··· DATASET ENTRIES

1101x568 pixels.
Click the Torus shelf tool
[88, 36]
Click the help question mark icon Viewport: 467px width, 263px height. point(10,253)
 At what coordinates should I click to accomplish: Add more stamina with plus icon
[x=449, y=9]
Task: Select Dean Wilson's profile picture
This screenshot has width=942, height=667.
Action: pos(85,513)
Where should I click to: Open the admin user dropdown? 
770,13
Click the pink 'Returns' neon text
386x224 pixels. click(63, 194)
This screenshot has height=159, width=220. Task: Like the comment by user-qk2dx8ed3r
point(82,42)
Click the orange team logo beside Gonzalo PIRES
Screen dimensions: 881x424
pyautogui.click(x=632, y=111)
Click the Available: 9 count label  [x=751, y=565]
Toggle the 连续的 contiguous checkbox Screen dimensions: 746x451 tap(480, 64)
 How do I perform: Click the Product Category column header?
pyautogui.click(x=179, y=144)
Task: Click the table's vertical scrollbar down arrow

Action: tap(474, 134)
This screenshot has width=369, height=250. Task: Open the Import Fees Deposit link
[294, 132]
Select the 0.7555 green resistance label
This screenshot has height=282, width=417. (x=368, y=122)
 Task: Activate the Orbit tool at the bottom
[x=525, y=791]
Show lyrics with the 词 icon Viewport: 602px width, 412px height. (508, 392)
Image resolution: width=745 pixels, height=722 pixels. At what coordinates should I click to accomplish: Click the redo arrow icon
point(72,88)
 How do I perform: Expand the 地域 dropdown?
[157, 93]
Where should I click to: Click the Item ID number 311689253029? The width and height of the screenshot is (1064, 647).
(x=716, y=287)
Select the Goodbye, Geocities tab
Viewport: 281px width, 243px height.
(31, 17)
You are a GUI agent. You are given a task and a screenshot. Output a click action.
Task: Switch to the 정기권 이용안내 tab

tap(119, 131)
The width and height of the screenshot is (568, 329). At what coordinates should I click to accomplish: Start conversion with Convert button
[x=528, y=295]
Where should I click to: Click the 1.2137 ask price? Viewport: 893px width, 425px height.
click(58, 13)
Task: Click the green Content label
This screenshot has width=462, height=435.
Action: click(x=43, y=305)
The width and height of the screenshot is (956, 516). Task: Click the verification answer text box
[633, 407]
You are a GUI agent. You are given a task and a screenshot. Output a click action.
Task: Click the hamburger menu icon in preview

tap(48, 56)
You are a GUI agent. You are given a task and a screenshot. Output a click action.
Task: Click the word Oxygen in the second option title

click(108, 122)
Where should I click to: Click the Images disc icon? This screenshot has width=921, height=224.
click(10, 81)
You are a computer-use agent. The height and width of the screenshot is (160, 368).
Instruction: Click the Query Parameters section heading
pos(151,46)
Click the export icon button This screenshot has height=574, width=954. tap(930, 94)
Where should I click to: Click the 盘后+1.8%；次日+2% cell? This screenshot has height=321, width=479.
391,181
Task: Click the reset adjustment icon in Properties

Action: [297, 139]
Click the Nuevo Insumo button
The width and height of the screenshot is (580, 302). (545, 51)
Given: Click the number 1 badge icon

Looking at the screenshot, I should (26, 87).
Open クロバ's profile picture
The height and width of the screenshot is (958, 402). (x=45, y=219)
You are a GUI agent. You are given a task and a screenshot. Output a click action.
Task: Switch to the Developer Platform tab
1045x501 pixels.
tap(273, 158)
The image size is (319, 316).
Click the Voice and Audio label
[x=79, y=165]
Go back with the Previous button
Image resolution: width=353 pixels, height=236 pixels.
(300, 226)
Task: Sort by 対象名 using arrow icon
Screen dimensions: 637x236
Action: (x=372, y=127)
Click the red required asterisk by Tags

······

▶ _ABOUT THIS EXERCISE_: Repeat all the entries above without altering anything.

▶ _RESPONSE AREA_:
1101x568 pixels.
Click the Torus shelf tool
[88, 36]
Click the help question mark icon Viewport: 467px width, 263px height. point(10,253)
 At what coordinates should I click to accomplish: Add more stamina with plus icon
[x=449, y=9]
Task: Select Dean Wilson's profile picture
This screenshot has width=942, height=667.
Action: pos(85,513)
Where should I click to: Open the admin user dropdown? 
770,13
Click the pink 'Returns' neon text
386x224 pixels. click(63, 194)
This screenshot has height=159, width=220. Task: Like the comment by user-qk2dx8ed3r
point(82,42)
Click the orange team logo beside Gonzalo PIRES
Screen dimensions: 881x424
pyautogui.click(x=632, y=111)
Click the Available: 9 count label  [x=751, y=565]
Toggle the 连续的 contiguous checkbox Screen dimensions: 746x451 tap(480, 64)
 How do I perform: Click the Product Category column header?
pyautogui.click(x=179, y=144)
Task: Click the table's vertical scrollbar down arrow

Action: tap(474, 134)
This screenshot has width=369, height=250. Task: Open the Import Fees Deposit link
[294, 132]
Select the 0.7555 green resistance label
This screenshot has height=282, width=417. (x=368, y=122)
 Task: Activate the Orbit tool at the bottom
[x=525, y=791]
Show lyrics with the 词 icon Viewport: 602px width, 412px height. (508, 392)
Image resolution: width=745 pixels, height=722 pixels. At what coordinates should I click to accomplish: Click the redo arrow icon
point(72,88)
 How do I perform: Expand the 地域 dropdown?
[157, 93]
Where should I click to: Click the Item ID number 311689253029? The width and height of the screenshot is (1064, 647).
(x=716, y=287)
Select the Goodbye, Geocities tab
Viewport: 281px width, 243px height.
(31, 17)
You are a GUI agent. You are given a task and a screenshot. Output a click action.
Task: Switch to the 정기권 이용안내 tab

tap(119, 131)
The width and height of the screenshot is (568, 329). At what coordinates should I click to accomplish: Start conversion with Convert button
[x=528, y=295]
Where should I click to: Click the 1.2137 ask price? Viewport: 893px width, 425px height.
click(58, 13)
Task: Click the green Content label
This screenshot has width=462, height=435.
Action: click(x=43, y=305)
The width and height of the screenshot is (956, 516). Task: Click the verification answer text box
[633, 407]
You are a GUI agent. You are given a task and a screenshot. Output a click action.
Task: Click the hamburger menu icon in preview

tap(48, 56)
You are a GUI agent. You are given a task and a screenshot. Output a click action.
Task: Click the word Oxygen in the second option title

click(108, 122)
Where should I click to: Click the Images disc icon? This screenshot has width=921, height=224.
click(10, 81)
You are a computer-use agent. The height and width of the screenshot is (160, 368).
Instruction: Click the Query Parameters section heading
pos(151,46)
Click the export icon button This screenshot has height=574, width=954. tap(930, 94)
Where should I click to: Click the 盘后+1.8%；次日+2% cell? This screenshot has height=321, width=479.
391,181
Task: Click the reset adjustment icon in Properties

Action: [297, 139]
Click the Nuevo Insumo button
The width and height of the screenshot is (580, 302). (545, 51)
Given: Click the number 1 badge icon

Looking at the screenshot, I should (26, 87).
Open クロバ's profile picture
The height and width of the screenshot is (958, 402). (x=45, y=219)
You are a GUI agent. You are given a task and a screenshot. Output a click action.
Task: Switch to the Developer Platform tab
1045x501 pixels.
tap(273, 158)
The image size is (319, 316).
Click the Voice and Audio label
[x=79, y=165]
Go back with the Previous button
Image resolution: width=353 pixels, height=236 pixels.
(300, 226)
Task: Sort by 対象名 using arrow icon
Screen dimensions: 637x236
Action: (x=372, y=127)
Click the red required asterisk by Tags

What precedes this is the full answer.